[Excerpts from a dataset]
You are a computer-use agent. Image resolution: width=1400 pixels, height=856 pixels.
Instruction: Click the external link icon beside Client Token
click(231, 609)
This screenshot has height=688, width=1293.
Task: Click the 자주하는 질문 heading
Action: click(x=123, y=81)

- **Your assignment**
Give back the whole of the data above, exactly as written.

- **Your solution**
You are a computer-use agent. Image resolution: width=1400 pixels, height=856 pixels.
Instruction: Click the external link icon beside Client Token
click(231, 609)
This screenshot has height=688, width=1293.
Task: Click the 자주하는 질문 heading
Action: click(x=123, y=81)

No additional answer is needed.